_Work to be completed_. Where the records below show a line containing "The image size is (932, 421).", start copying; end with the line containing "is (354, 834).", and copy it too.

::: Records to process :::

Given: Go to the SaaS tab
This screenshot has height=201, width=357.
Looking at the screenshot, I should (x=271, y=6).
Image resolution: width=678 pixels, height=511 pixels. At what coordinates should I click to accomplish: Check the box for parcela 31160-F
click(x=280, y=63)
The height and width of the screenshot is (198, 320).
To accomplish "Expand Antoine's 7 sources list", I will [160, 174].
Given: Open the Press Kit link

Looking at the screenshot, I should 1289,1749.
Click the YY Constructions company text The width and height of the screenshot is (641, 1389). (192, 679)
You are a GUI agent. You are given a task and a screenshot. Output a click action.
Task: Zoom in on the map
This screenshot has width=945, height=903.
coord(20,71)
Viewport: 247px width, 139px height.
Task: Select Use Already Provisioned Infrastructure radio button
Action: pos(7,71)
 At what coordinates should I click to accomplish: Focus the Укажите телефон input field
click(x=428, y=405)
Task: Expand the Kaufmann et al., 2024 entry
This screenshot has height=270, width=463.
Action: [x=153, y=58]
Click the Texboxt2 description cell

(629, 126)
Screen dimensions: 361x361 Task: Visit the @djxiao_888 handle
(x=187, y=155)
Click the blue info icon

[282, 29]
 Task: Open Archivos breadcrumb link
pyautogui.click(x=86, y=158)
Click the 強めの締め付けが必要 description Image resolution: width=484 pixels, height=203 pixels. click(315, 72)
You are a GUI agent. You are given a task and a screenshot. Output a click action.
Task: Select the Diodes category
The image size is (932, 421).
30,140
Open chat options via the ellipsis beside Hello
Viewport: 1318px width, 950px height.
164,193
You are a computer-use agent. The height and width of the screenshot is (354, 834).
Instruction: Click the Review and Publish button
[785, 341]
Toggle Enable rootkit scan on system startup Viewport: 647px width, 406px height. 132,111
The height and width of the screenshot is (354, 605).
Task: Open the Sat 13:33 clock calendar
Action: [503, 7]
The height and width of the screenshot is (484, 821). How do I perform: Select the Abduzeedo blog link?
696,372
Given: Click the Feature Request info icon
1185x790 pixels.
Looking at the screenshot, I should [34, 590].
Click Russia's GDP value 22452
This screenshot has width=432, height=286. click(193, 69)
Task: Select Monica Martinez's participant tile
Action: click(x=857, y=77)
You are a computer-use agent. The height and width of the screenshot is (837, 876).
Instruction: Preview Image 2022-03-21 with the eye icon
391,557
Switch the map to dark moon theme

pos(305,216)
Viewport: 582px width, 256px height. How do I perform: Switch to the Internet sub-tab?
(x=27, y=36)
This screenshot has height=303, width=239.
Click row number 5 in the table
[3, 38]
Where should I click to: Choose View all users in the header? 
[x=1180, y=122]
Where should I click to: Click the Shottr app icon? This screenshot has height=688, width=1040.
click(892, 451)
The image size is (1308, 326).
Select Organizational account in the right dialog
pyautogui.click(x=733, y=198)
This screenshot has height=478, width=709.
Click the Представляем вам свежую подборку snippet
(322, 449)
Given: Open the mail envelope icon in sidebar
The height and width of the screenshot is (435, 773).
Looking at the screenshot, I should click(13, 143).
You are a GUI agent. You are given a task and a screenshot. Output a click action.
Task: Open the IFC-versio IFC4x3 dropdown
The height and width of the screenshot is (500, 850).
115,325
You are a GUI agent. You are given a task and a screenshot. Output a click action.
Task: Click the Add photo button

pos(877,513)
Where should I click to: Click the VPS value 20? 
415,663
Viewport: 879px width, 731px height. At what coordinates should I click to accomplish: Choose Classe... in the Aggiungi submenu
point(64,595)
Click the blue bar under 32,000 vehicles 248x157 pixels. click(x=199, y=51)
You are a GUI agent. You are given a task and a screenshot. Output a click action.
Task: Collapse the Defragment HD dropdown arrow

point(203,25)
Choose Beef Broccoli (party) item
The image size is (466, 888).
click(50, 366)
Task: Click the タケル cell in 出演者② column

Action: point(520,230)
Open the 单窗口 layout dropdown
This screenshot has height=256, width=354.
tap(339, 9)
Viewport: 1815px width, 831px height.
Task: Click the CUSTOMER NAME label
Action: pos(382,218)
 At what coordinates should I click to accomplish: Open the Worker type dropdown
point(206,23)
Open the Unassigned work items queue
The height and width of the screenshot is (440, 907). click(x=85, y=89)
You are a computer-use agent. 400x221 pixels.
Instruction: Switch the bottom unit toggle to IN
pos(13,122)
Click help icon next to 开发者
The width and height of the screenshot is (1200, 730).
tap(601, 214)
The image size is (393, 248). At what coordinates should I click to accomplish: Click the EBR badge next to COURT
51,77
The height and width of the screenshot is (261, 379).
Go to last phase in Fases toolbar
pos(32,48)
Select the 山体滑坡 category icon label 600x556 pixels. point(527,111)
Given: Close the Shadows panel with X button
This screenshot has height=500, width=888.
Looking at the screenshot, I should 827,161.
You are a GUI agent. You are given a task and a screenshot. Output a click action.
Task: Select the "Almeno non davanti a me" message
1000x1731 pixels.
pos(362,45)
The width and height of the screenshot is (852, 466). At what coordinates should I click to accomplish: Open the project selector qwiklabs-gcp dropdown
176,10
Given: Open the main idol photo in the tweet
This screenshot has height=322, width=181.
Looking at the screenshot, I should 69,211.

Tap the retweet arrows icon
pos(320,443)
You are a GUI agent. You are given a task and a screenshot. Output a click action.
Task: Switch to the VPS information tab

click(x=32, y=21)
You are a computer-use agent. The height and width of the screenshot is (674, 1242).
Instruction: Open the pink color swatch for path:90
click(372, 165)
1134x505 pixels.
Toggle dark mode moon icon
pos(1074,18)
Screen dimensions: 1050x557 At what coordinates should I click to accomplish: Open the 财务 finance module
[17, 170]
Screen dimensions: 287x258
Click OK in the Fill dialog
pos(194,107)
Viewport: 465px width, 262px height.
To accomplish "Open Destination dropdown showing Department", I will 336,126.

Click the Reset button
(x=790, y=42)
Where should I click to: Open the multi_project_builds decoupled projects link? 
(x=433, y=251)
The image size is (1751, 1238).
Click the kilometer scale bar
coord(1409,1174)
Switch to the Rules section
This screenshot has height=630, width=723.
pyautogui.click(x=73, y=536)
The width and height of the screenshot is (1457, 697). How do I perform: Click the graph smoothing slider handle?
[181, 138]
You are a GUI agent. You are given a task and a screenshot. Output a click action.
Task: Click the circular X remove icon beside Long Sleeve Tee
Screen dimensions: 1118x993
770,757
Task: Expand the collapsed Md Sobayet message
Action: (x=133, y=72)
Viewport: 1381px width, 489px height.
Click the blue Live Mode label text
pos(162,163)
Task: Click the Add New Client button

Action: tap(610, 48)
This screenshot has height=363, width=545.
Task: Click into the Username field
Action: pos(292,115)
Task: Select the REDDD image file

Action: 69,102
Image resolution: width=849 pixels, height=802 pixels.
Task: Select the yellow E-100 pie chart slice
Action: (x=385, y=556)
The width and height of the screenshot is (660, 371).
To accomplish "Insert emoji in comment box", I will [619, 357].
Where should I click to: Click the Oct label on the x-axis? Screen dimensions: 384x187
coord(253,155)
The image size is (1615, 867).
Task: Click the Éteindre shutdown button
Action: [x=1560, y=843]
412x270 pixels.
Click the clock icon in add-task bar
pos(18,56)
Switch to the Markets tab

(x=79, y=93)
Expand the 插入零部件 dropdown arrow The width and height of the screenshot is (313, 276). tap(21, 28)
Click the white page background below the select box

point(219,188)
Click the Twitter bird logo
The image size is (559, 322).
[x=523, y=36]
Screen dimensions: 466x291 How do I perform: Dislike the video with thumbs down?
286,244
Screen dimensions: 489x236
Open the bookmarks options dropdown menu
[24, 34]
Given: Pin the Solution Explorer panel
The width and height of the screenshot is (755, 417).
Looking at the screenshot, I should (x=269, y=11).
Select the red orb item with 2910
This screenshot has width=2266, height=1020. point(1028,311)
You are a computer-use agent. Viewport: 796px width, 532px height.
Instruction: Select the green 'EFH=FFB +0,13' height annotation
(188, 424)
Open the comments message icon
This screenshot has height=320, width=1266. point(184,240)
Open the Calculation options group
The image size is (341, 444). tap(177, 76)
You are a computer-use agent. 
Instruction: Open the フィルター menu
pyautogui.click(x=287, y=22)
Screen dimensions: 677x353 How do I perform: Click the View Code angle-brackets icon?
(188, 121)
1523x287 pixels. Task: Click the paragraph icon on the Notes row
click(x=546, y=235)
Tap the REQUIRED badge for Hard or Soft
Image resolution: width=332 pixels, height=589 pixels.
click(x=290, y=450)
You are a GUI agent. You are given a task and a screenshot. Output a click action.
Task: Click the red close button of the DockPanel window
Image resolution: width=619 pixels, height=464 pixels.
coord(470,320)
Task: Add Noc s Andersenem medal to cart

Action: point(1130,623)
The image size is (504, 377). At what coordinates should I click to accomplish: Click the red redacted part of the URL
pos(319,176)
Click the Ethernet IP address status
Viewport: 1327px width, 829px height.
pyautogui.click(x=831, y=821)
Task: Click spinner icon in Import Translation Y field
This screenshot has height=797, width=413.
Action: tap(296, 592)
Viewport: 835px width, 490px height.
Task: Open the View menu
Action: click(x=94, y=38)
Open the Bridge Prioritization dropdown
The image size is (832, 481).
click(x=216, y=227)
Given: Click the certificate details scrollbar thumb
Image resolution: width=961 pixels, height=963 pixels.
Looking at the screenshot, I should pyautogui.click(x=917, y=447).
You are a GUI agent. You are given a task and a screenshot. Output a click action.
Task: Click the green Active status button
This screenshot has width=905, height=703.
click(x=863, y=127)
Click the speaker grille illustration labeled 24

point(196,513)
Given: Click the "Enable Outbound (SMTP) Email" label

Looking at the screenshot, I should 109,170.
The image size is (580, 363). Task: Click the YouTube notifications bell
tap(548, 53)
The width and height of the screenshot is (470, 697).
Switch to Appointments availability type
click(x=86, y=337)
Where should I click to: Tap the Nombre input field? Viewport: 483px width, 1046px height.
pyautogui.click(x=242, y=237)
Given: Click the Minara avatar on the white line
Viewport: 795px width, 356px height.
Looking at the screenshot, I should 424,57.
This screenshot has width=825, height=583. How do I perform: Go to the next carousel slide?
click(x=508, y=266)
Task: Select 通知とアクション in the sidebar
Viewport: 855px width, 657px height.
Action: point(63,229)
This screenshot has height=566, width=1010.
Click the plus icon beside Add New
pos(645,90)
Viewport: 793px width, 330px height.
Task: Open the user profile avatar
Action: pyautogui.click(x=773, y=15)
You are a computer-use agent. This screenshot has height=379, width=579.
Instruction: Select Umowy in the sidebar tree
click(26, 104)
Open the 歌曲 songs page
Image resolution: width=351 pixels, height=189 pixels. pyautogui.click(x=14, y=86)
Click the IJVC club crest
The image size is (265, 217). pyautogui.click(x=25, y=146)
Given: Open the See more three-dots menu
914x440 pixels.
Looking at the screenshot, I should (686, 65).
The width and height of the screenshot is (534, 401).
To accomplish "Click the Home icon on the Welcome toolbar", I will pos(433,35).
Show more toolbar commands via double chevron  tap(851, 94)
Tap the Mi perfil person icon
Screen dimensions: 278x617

:::

_Response below_.
The image size is (932, 421).
30,140
Open chat options via the ellipsis beside Hello
Viewport: 1318px width, 950px height.
164,193
You are a computer-use agent. The height and width of the screenshot is (354, 834).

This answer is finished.